I keep reading about people scanning all their paper to .pdf files, and I think it's a great idea, in theory. I have a naming system for files now that I like a lot, and I almost always read articles in .pdf format now. I scan my conference notes to .pdf so that I'll actually use them (although I still look wistfully at the Pulse pen site.) When I print, I print duplex.
But (and you knew this was coming).
Every time I've changed from one computer to another, I have managed to lose some files. Every time, despite backups and my new best friend, Dropbox.
Today, I've been working on something that I had given a conference paper on about five years ago. Easy, right? Since I hadn't published that paper, I went to look for it in the computer folder where it should be, and it wasn't there, nor was it on the old computer, the backup drive, or anyplace else.

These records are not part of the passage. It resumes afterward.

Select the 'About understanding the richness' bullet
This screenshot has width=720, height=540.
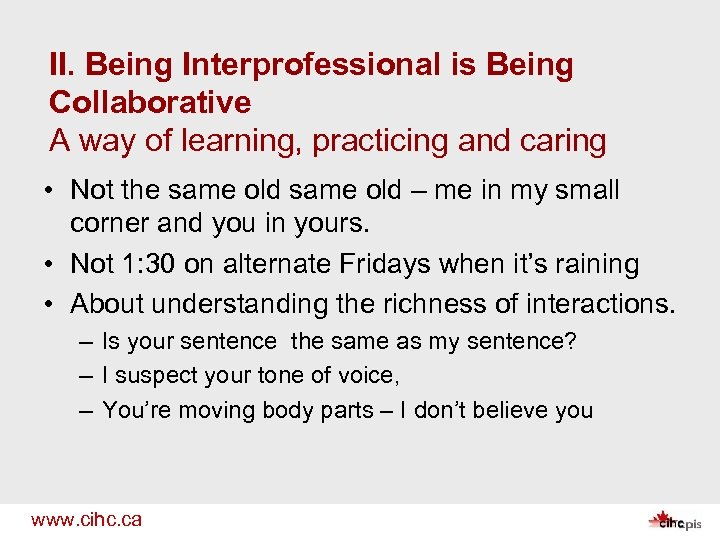pyautogui.click(x=374, y=302)
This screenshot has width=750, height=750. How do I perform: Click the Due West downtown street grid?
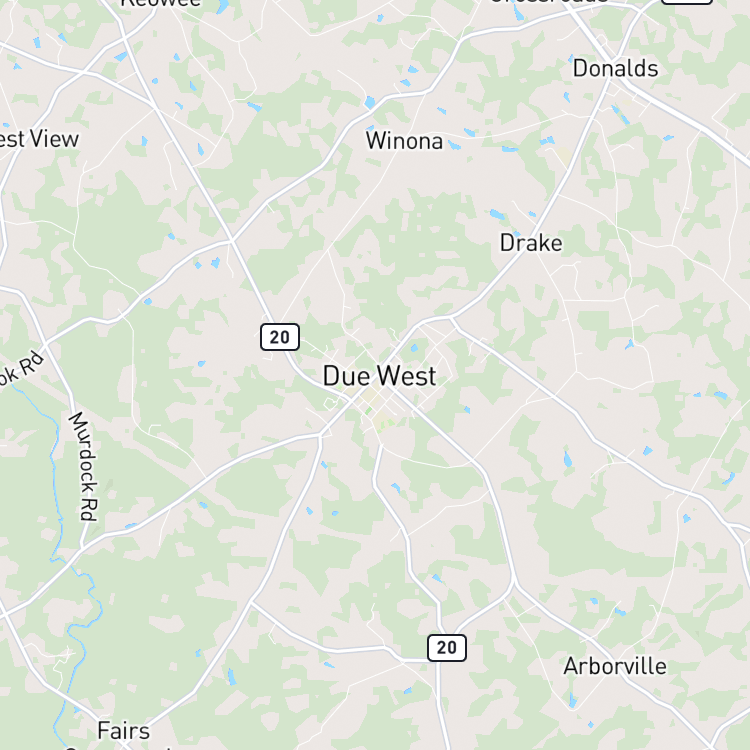pos(378,402)
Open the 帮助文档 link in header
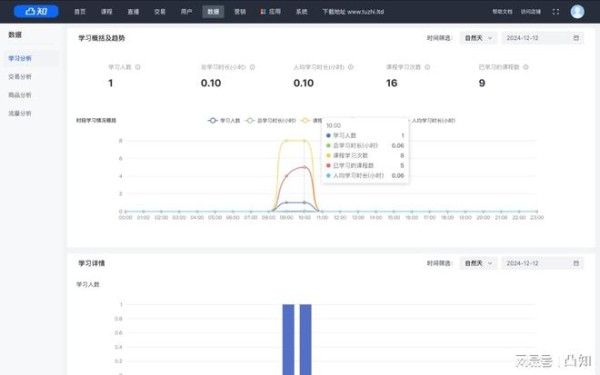The width and height of the screenshot is (600, 375). [502, 12]
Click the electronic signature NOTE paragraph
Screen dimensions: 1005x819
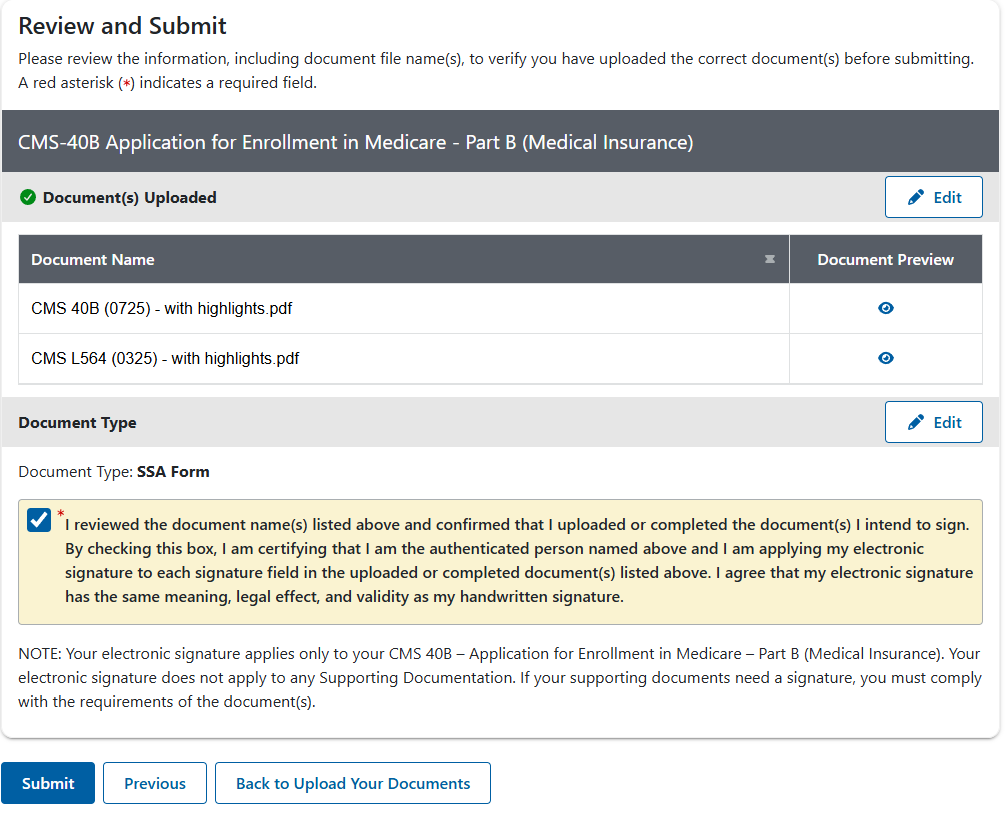point(500,678)
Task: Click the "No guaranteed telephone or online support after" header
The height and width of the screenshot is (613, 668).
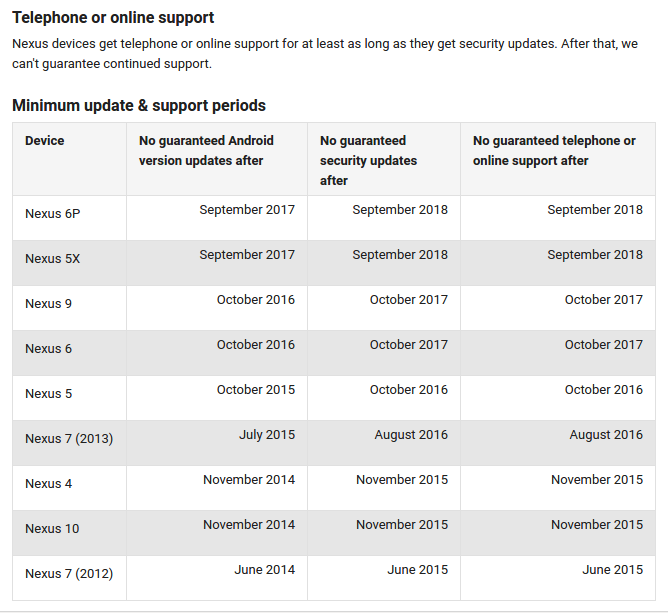Action: [554, 151]
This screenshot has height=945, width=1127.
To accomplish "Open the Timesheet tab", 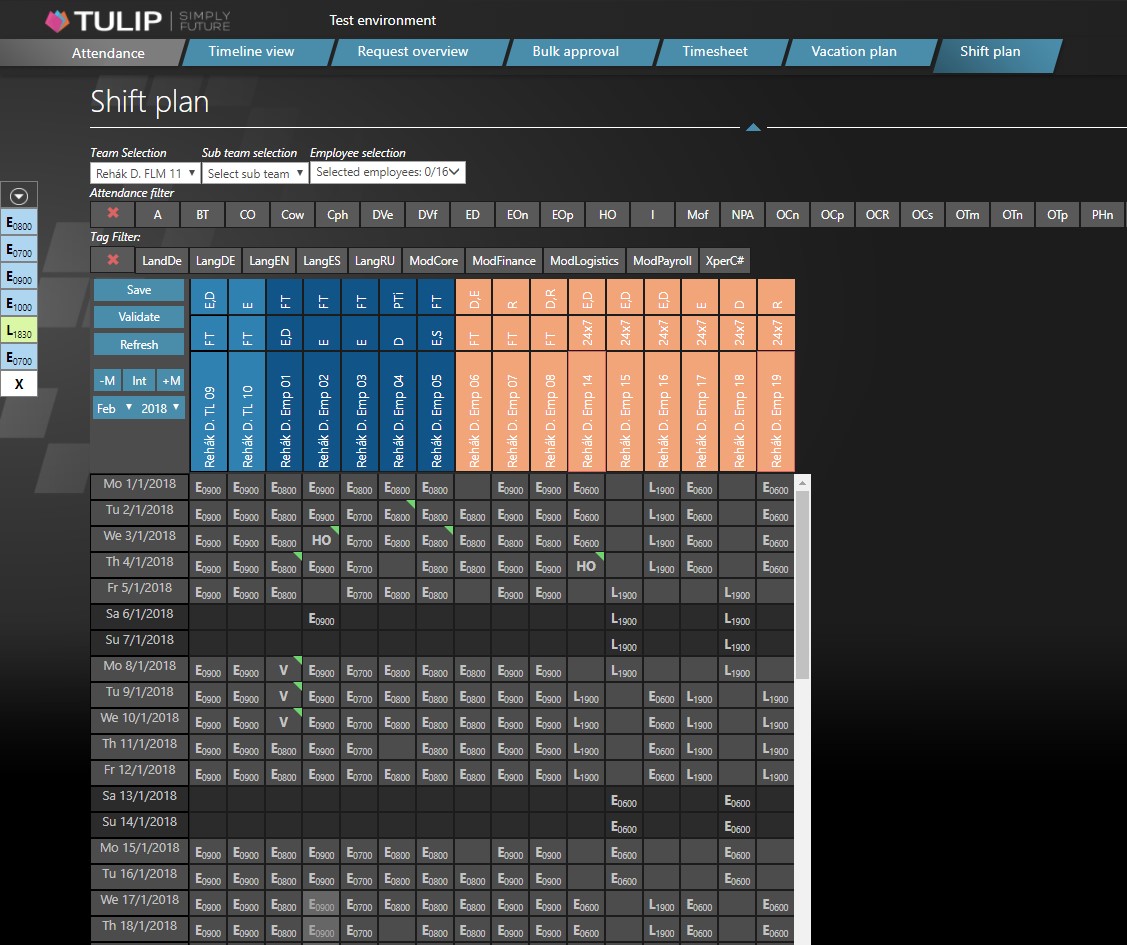I will [x=714, y=52].
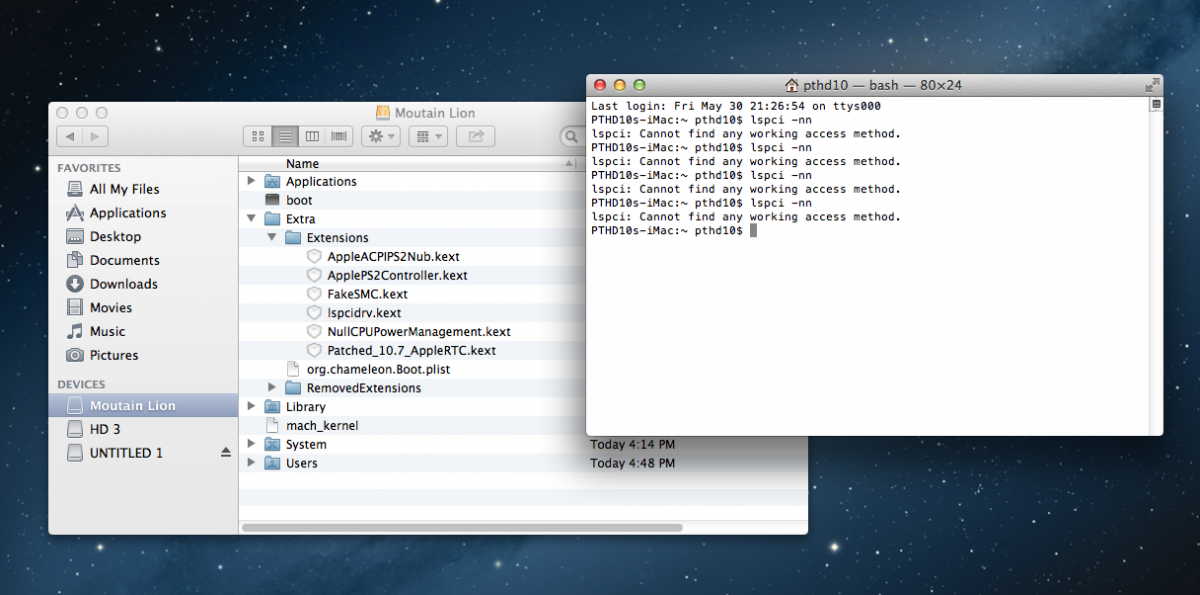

So I went searching down in the file cabinets in the basement. I keep a folder for each conference with conference notes, a program, and a copy of the paper I gave in chronologically-arranged file drawers. Sure enough, it was there under "2004 Conference Name." I brought it back upstairs, scanned it to a .pdf, and converted it to a text file, so I'd have it the next time I went looking on the computer.
The point is, though, that if I hadn't had the paper copy, I wouldn't have had any copy at all. This is at least the fourth time that I've had this experience. Maybe I'm unusually careless with saving work, or maybe these had gone up in smoke with some of the hard drive crashes I've had over the years, but whatever the cause, the paper copy has saved me every time.